Fig 7. Inhibition effect of PCL-CuONPs against C. tropicalis.

a) and b) are images of C. tropicalis exposed to plain PCL, and c) and d) are images C. tropicalis exposed to PCL-CuONPs at 200 mM.

Although fluctuations in the external environment can affect the unicellular species of Candida, these cells respond differently to adverse environmental conditions to carry out their growth. At present, there are serious efforts to discover compounds with promising antimicrobial activities. In this study, the extent of antifungal activity of PCL-CuONPs was studied further in three Candida species present in the human oral cavity. The effectiveness in the growth profiles of the organisms was determined based on the monitoring of changes in the optical density of fungal growth over time [5].

Previous studies testing conventional fungicidal agents have shown that Candida albicans, Candida tropicalis, and C. glabrata were more susceptible than other Candida species [19]. Antifungal activity depends on the cellular structure, cellular physiology, metabolism or degree of contact. Although antimicrobial mechanisms of nanoparticles are not comprehended throughout, it is proposed that they induce the creation of reactive oxygen species (ROS), cell membrane disruption, and mitochondrial and DNA damage. CuONPs generate potent cytotoxicity by damaging DNA and epithelial cells of the respiratory tract due to oxidative stress [20]. The cytoxicity of CuONPs can be attributed to solubility by leaching, relatively high in biological media, with contact and interaction with biological fluids being likely. CuONPs release sufficiently toxic amounts of soluble copper in the biological environment. CuONPs penetrate the cell membrane followed by intracellular dissolution in active redox copper ions. The release of copper ions generates toxicity highly favored by nanometric size. The development of oxidative stress as a cause of the fungicidal activity agrees with the result of the oxidant test, where the oxidative capacity of CuONPs is observed [21].

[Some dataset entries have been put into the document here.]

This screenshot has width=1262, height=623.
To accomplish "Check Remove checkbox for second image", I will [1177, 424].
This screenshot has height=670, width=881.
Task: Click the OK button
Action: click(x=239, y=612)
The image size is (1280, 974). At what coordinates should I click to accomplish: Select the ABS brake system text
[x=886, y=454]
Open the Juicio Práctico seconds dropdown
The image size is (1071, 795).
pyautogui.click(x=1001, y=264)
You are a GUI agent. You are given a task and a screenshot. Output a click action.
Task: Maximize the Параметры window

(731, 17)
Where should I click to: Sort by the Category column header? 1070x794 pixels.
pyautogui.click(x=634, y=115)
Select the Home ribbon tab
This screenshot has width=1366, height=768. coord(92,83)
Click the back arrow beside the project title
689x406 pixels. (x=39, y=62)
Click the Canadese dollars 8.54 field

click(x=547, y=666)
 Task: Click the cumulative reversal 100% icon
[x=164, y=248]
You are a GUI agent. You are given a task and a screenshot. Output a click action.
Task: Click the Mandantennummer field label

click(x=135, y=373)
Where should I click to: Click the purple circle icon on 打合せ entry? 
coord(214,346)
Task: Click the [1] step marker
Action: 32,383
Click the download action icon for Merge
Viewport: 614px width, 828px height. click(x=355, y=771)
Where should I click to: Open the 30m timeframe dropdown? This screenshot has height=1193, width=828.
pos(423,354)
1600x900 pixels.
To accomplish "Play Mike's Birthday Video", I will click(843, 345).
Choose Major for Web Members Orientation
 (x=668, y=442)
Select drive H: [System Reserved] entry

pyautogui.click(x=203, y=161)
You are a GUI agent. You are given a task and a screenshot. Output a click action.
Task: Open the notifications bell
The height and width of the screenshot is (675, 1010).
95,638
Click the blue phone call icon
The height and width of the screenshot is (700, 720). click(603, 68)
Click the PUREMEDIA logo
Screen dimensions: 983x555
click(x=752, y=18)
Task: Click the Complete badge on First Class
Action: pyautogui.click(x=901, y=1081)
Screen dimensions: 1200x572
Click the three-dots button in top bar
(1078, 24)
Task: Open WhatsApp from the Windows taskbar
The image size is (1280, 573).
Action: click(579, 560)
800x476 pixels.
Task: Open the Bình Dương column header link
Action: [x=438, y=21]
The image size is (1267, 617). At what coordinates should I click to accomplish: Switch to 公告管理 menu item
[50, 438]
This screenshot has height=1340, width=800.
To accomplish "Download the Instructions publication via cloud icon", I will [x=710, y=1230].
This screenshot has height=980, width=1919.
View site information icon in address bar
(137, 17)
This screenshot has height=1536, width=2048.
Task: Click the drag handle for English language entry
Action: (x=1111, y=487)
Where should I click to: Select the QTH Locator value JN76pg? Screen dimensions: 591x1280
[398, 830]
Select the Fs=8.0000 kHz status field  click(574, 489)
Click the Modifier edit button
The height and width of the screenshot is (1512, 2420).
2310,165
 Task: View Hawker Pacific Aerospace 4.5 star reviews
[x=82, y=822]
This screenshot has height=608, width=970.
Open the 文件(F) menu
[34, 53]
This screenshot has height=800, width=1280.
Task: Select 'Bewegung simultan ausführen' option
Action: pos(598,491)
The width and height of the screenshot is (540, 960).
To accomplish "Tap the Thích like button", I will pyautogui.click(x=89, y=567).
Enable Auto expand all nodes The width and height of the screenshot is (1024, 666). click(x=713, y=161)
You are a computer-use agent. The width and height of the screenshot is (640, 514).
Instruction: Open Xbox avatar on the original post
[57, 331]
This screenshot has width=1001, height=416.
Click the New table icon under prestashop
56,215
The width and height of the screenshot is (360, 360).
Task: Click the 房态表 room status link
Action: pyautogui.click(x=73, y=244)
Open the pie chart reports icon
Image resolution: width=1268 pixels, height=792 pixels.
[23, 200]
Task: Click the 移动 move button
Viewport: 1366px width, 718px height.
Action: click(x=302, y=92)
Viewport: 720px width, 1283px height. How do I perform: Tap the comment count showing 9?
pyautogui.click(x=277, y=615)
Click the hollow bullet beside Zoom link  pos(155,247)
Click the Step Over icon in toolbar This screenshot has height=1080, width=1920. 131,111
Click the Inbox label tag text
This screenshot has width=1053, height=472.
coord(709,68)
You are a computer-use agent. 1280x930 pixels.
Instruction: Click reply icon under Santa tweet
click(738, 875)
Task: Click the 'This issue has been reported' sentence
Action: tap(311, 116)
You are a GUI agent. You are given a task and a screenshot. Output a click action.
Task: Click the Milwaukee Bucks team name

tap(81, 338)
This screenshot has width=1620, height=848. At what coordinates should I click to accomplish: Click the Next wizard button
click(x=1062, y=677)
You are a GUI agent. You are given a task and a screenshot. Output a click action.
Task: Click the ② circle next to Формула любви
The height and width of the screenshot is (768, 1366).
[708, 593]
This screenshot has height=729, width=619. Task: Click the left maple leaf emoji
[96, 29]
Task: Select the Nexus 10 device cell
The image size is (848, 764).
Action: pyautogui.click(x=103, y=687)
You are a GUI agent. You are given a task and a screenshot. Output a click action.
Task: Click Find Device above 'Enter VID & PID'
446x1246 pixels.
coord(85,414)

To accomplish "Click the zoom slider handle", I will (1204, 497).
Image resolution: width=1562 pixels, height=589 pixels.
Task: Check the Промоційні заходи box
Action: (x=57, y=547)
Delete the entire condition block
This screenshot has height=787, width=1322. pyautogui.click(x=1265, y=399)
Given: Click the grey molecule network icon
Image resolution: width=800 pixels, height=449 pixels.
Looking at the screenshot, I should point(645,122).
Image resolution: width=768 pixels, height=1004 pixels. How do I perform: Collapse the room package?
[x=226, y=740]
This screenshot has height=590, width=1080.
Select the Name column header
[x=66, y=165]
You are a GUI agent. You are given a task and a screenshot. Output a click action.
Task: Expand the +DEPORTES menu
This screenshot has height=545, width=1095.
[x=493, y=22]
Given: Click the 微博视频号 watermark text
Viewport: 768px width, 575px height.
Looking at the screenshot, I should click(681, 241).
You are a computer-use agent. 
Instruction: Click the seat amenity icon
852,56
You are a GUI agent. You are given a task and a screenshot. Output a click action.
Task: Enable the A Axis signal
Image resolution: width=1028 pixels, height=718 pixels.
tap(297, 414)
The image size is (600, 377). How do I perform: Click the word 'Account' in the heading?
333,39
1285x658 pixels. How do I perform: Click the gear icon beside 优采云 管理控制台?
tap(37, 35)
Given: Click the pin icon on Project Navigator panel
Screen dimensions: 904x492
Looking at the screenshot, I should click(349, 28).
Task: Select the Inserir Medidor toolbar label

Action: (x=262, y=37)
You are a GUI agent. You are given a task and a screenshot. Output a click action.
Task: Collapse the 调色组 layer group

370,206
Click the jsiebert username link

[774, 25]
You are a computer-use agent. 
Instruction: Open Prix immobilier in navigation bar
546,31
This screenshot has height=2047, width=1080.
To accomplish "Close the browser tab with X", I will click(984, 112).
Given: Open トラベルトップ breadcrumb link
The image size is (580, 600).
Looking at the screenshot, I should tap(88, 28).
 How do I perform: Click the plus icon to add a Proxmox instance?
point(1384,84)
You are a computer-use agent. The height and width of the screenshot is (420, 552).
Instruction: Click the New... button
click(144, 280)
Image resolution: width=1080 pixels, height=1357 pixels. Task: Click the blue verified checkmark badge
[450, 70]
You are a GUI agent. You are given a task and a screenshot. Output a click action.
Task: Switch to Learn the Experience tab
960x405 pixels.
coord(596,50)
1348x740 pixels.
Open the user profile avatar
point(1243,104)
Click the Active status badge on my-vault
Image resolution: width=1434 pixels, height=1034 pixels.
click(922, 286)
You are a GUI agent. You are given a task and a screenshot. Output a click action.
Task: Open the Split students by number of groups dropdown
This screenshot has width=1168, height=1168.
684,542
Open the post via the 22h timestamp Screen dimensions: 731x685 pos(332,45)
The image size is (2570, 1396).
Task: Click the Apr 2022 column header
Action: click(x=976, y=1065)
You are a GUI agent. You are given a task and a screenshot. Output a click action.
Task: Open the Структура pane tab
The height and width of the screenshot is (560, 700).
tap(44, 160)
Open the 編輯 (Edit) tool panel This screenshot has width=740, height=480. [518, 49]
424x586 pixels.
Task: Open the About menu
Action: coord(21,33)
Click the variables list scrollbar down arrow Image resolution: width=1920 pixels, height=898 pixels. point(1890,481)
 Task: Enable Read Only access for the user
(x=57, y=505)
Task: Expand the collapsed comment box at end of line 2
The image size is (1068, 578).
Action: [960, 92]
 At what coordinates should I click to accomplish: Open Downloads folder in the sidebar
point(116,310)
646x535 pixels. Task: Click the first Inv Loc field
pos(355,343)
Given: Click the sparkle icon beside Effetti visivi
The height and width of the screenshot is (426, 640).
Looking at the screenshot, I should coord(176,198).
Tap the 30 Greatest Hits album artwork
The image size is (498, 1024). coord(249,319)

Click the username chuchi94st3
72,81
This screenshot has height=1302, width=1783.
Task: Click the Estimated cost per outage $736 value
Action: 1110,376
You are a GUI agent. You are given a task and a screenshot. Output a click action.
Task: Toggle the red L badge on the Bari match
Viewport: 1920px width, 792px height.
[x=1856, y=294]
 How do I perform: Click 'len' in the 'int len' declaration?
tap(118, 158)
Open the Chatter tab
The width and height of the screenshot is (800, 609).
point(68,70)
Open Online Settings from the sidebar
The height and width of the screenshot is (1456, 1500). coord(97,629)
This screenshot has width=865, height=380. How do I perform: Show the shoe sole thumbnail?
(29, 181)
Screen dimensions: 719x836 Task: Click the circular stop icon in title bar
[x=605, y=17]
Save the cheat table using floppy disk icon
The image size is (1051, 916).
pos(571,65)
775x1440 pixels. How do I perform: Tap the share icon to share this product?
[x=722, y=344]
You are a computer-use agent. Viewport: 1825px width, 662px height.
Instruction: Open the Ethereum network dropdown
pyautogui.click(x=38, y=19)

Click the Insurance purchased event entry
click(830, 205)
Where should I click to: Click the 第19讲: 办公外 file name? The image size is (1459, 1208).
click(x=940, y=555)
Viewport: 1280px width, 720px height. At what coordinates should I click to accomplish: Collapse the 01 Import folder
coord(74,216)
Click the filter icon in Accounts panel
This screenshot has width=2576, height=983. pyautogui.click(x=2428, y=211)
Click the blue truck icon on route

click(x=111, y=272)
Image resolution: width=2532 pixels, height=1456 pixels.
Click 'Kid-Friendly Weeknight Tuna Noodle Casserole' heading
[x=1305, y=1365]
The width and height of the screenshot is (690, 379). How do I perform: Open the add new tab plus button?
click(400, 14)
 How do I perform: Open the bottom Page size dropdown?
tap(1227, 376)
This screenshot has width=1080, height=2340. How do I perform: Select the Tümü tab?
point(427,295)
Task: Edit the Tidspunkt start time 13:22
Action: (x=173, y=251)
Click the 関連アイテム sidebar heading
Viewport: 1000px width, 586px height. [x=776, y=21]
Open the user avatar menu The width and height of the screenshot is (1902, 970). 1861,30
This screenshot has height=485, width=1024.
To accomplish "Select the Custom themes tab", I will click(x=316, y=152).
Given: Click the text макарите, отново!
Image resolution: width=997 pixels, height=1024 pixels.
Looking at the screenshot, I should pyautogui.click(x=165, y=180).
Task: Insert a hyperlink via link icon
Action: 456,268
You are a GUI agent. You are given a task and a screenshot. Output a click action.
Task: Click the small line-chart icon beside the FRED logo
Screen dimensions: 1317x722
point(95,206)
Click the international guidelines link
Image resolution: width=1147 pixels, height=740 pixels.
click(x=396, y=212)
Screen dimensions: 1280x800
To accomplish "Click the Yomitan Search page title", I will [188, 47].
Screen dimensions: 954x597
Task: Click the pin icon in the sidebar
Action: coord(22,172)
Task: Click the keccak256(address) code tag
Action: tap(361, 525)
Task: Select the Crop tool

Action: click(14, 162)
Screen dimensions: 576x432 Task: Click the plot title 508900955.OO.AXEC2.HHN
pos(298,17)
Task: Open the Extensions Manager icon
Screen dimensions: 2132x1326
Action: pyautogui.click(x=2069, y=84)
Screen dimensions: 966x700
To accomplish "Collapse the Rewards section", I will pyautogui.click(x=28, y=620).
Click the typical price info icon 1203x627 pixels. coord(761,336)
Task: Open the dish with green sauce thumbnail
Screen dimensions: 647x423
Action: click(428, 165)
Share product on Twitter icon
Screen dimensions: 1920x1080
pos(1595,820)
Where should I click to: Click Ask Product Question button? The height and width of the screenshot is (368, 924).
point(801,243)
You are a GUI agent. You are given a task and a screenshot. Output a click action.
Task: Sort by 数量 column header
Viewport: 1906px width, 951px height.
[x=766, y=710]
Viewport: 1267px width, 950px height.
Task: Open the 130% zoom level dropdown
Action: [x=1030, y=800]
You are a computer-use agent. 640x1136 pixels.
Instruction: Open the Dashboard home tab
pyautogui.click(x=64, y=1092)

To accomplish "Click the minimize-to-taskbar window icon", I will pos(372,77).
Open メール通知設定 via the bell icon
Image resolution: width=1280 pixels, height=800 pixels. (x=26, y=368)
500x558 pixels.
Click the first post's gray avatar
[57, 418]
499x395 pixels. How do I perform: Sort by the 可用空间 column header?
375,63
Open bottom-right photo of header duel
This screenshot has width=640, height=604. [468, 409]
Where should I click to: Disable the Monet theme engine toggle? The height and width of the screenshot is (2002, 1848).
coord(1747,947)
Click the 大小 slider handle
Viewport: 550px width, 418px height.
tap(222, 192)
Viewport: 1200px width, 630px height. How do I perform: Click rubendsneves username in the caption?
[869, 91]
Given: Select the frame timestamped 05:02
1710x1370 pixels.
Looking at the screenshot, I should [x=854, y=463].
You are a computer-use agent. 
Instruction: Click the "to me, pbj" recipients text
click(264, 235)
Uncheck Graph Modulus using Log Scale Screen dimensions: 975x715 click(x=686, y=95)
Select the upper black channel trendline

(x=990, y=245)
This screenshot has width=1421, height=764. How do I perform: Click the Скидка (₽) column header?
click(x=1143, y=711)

Superficial fungal infections caused by Candida albicans require the dimorphic transition from yeast to mycelial form. In our study, the mycelia were significantly inhibited from extending and forming in the presence of CuONPs [22]. It is important to mention that in a biological environment the factors of pH, ionic strength, dissolved organic matter and bioavailability of molecular ligands would play an important role in the toxicity due to the leaching of CuONPs. Considering that Candida species are part of the normal flora in the human oral cavity, it is understandable that the yeast cells grow at a minimum speed, or at least the excessive growth of the candida species on the other microflora is decreased [5].

Conclusions

PCl and PCL-CuONPs fibers with diameters ranging from 925 to 1080 nm were successfully obtained by electrospinning technique. Orientation, morphology and diameter were influenced by the increment on CuONPs concentration, with the smaller diameter present in samples prepared from low concentrated solutions. Candida growth was not affected by PCL fibers only; nevertheless, CuONPs presence and concentration determined the antifungal activity on the different species of Candida, even on the lowest concentration. Furthermore, their cellular morphology was affected by being exposed to PCL-CuONPs composites determining a dose-dependent activity. These composite fibers might enhance actual antimycotic therapies against multidrug-resistance fungi that represent a serious oral health issue.

Data Availability

All relevant data are within the paper.

Funding Statement

The author(s) received no specific funding for this work.